_Quoted passage_:
— BEGIN —

Yea that could be it. I remember reading it had gps. I know costco had the zs3 on their website with an instant rebate the other week, if you don't like it you have 90 days to return it!


----------



## gmcunni (Mar 9, 2010)

o3jeff said:


> Yea that could be it. I remember reading it had gps. I know costco had the zs3 on their website with an instant rebate the other week, if you don't like it you have 90 days to return it!



will recheck costco.. thought i saw the zs1 but if they have the 3 i'll buy and try.


----------



## gmcunni (Mar 9, 2010)

gmcunni said:


> will recheck costco...



costco has the 3 for $299.. buy.com has the 3 for $237


----------



## playoutside (Mar 9, 2010)

I think you have already moved beyond this, but to be clear...the video I've done with the canon 790 is pretty rudimentary.  If you are used to a real video camera...this will seem silly to you.  I am mostly playing with little clips, not doing nice videos that some of you frequently post.


----------



## gmcunni (Mar 9, 2010)

playoutside said:


> ...the video I've done with the canon 790 is pretty rudimentary.  If you are used to a real video camera...this will seem silly to you.



i think i'm setting myself up for disappointment. I'm trying to find a combo device that does both good pictures and good video.    I've had cameras that do OK video and camcorders that do crappy pictures but i can't seem to find the balance i'm after (at the price i can afford).


----------



## Greg (Mar 9, 2010)

gmcunni said:


> i think i'm setting myself up for disappointment. I'm trying to find a combo device that does both good pictures and good video.    I've had cameras that do OK video and camcorders that do crappy pictures but i can't seem to find the balance i'm after (at the price i can afford).



I wouldn't be so sure. The ZS3 does a nice job with zooming HD video:


----------



## ta&idaho (Mar 9, 2010)

Embedded GPS on the ZS7 sounds like a stash burner ;-)


----------



## o3jeff (Mar 9, 2010)

gmcunni said:


> costco has the 3 for $299.. buy.com has the 3 for $237



Sale must of ended last week, IIRC they had a $50 or $75 instant rebate on it.


----------



## gmcunni (Mar 9, 2010)

o3jeff said:


> Sale must of ended last week, IIRC they had a $50 or $75 instant rebate on it.



just my luck.. would have ran to costco tonight to grab one if they had them at the same price as buy.com.. but just pulled the trigger online so will have in a few days.


----------



## Geoff (Mar 9, 2010)

Greg said:


> I wouldn't be so sure. The ZS3 does a nice job with zooming HD video:



No optical viewfinder.  A deal killer for me.   I need a camera I can use without reading glasses.

— END —

_Data in this exercise_:

— BEGIN —

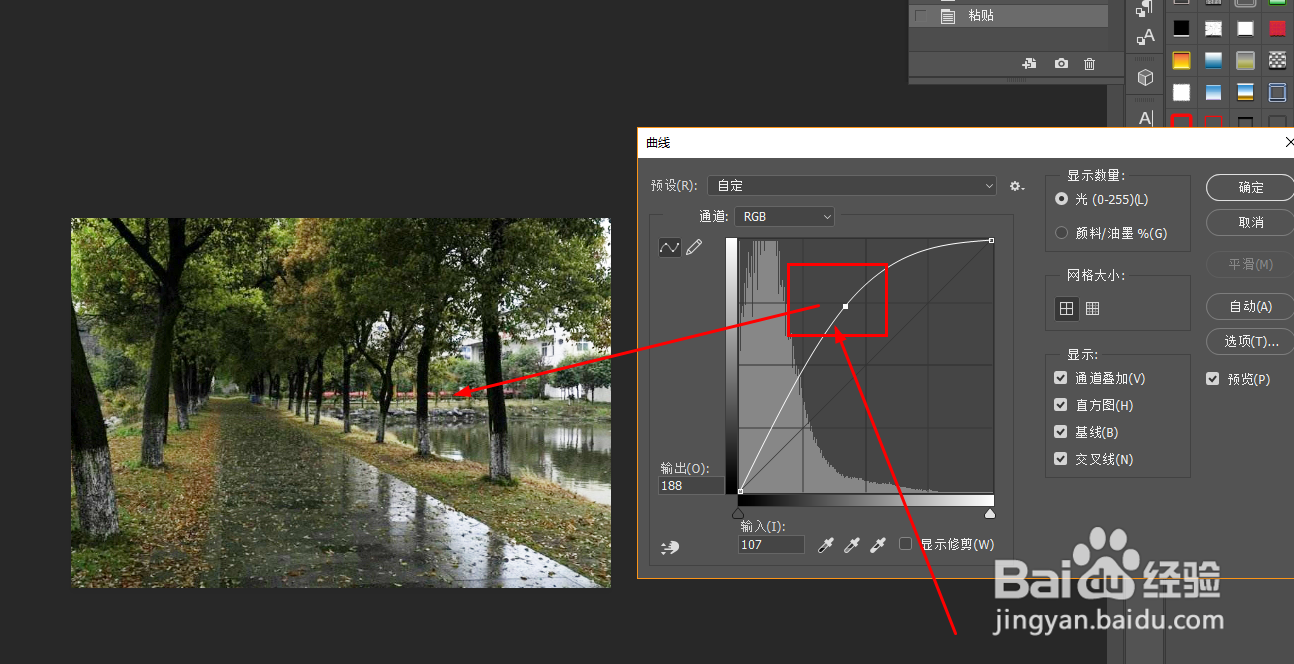Viewport: 1294px width, 664px height.
Task: Open the preset options gear menu
Action: (x=1017, y=186)
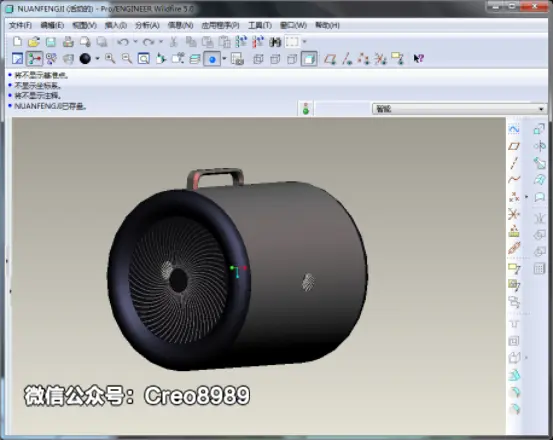Image resolution: width=554 pixels, height=440 pixels.
Task: Open the appearance gallery dropdown arrow
Action: tap(97, 59)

— END —

_Things to do_:
1. In the two entries, replace "Open" with "Expand" everywhere, keep every other part the same, and omit the pictures.
2. Write the next part of the forum thread about finding a camera that takes both good photos and good video, picking up after its final post.

_Responses for each task_:
1.
Viewport: 1294px width, 664px height.
Task: Expand the preset options gear menu
Action: (x=1017, y=186)
Image resolution: width=554 pixels, height=440 pixels.
Task: Expand the appearance gallery dropdown arrow
Action: tap(97, 59)

2.
The Panny HDC-TM300K camcorder is on my wish list but the MSRP is $1,299.   I've never seen it more than 20%-off.   With infinite money, I'd do that and a Canon Powershot G11.


----------



## gmcunni (Mar 9, 2010)

Geoff said:


> No optical viewfinder.  A deal killer for me.   I need a camera I can use without reading glasses.



this will be my first camera without an optical viewfinder. don't wear glasses but always preferred the optical version.


----------



## riverc0il (Mar 9, 2010)

ZS3 is a really good option. The new models are about ready to hit the market, so if you plan on getting the ZS3, make sure you are paying well under normal retail pricing. Low 200s sounds about right. That is a lot of camera for just over two bills. I doubt the ZS7 has enough enhancements to warrant waiting and paying full retail.

Personally, I am holding out to see what the photo quality reviews are like on Samsungs new top end P&S cameras. Never thought I would be excited about Samsung but their new TL500 looks absolutely sick and likely to compete favorably with the Canon G series. TL350 looks incredible for those more interested in zoom and not as concerned about picture quality, 10 fps at full res, IIRC.


----------



## o3jeff (Mar 10, 2010)

gmcunni said:


> just my luck.. would have ran to costco tonight to grab one if they had them at the same price as buy.com.. but just pulled the trigger online so will have in a few days.



Make sure you post a review after you've used it and some sample pics and video!


----------



## gmcunni (Mar 10, 2010)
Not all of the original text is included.